BRIEF:
After locating the line that contains "Click the Duration value 00:00:00.1812337", transcribe exactly that line and each one after it until the data ends, skipping pictures.

EXTRACTED INFORMATION:
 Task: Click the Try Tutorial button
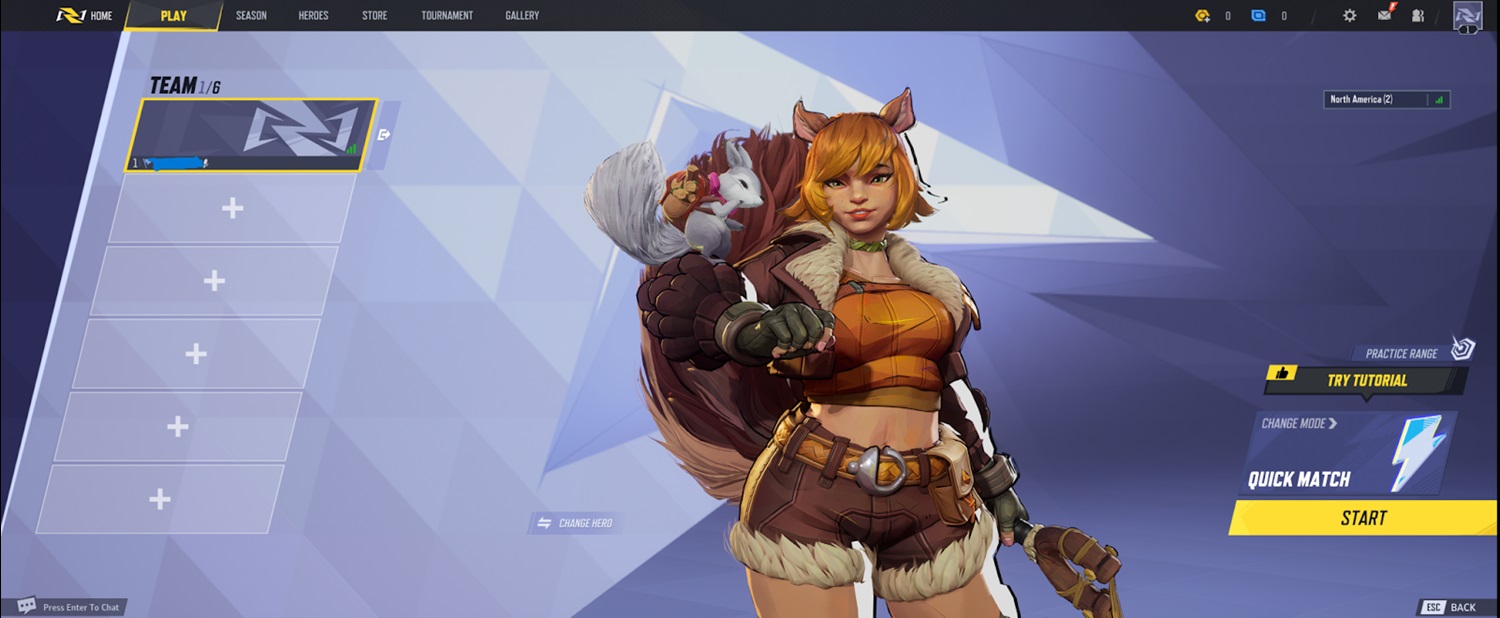coord(1366,380)
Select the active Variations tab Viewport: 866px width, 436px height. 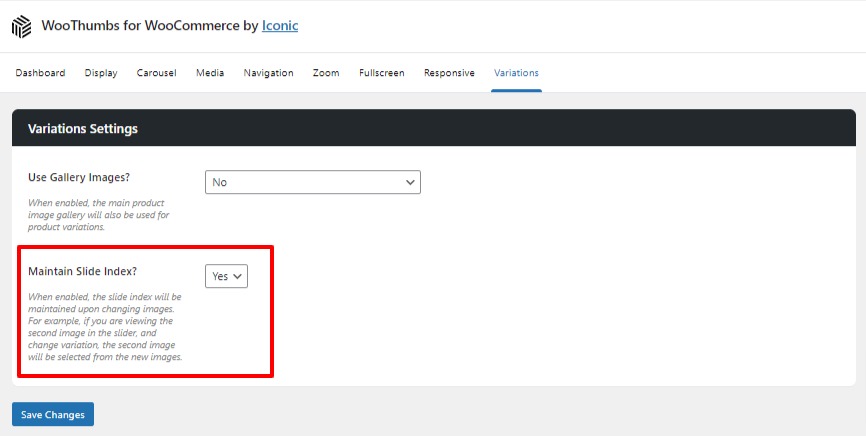(516, 73)
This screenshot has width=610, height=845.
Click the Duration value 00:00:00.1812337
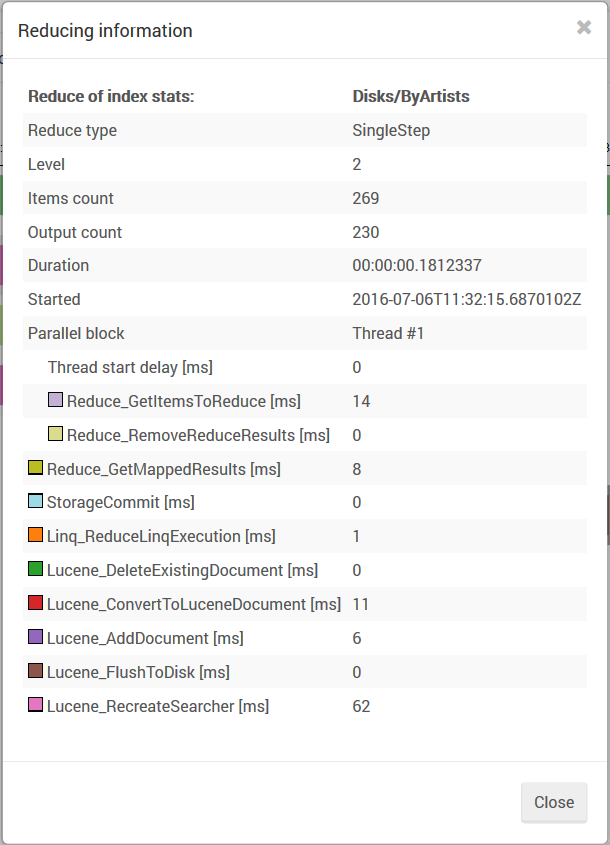pyautogui.click(x=417, y=265)
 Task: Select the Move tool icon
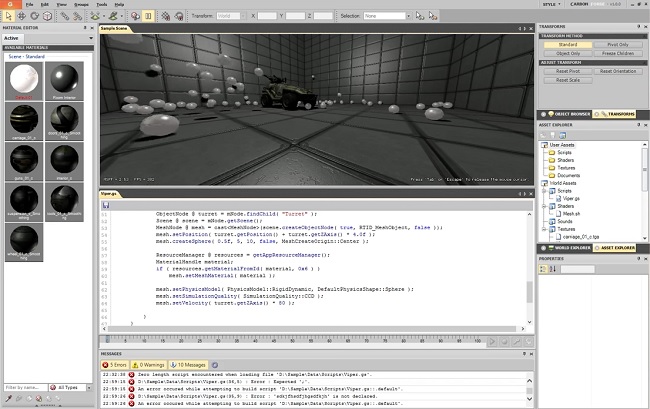tap(22, 16)
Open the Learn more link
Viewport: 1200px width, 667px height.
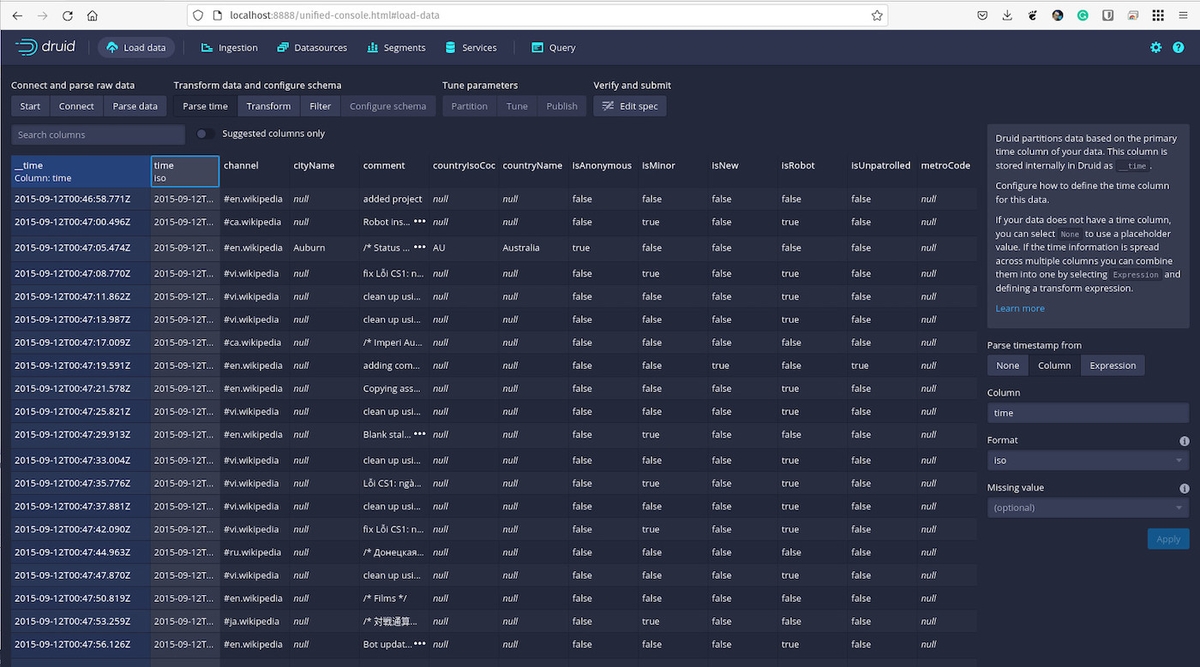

TASK OUTPUT:
Click the Duration value 00:00:00.1812337
pyautogui.click(x=417, y=265)
 Task: Select the Move tool icon
tap(22, 16)
Open the Learn more link
Viewport: 1200px width, 667px height.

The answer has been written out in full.